• PROBLEM TO WORK ON: An exact reproduction of the lines from the one with "The height and width of the screenshot is (662, 1050)." to the end of the data below is required. No other lines may be included.
━━ DATA FOR THIS TASK
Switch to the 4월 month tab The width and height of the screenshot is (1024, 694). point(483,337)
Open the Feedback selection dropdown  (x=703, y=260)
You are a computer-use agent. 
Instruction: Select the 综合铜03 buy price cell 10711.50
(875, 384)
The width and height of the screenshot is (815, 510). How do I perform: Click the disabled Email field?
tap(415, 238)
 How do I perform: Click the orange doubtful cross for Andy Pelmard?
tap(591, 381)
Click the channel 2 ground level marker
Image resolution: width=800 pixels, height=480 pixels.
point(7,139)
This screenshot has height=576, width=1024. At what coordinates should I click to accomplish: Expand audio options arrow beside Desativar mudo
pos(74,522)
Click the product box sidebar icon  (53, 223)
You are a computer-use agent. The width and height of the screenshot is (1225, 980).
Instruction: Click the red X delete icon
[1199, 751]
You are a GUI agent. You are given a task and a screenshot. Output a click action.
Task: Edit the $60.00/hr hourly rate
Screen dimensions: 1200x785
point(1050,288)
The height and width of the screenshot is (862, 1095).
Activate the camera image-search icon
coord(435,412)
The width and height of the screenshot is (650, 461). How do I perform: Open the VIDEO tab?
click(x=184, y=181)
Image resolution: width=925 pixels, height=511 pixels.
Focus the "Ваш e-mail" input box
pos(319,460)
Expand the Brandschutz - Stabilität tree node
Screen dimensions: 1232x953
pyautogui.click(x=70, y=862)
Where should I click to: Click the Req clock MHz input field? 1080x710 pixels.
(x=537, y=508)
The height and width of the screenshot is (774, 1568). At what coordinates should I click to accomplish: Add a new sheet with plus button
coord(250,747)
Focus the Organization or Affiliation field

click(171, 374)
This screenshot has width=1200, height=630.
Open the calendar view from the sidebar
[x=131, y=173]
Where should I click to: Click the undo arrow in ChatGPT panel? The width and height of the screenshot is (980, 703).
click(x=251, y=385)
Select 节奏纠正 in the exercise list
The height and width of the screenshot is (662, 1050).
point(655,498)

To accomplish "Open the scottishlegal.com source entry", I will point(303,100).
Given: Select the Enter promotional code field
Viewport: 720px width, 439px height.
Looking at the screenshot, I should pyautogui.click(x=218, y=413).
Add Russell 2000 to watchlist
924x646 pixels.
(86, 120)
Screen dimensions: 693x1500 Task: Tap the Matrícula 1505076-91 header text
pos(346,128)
━━━━
• ANSWER AREA:
The height and width of the screenshot is (662, 1050).
point(655,498)

To accomplish "Open the scottishlegal.com source entry", I will point(303,100).
Given: Select the Enter promotional code field
Viewport: 720px width, 439px height.
Looking at the screenshot, I should pyautogui.click(x=218, y=413).
Add Russell 2000 to watchlist
924x646 pixels.
(86, 120)
Screen dimensions: 693x1500 Task: Tap the Matrícula 1505076-91 header text
pos(346,128)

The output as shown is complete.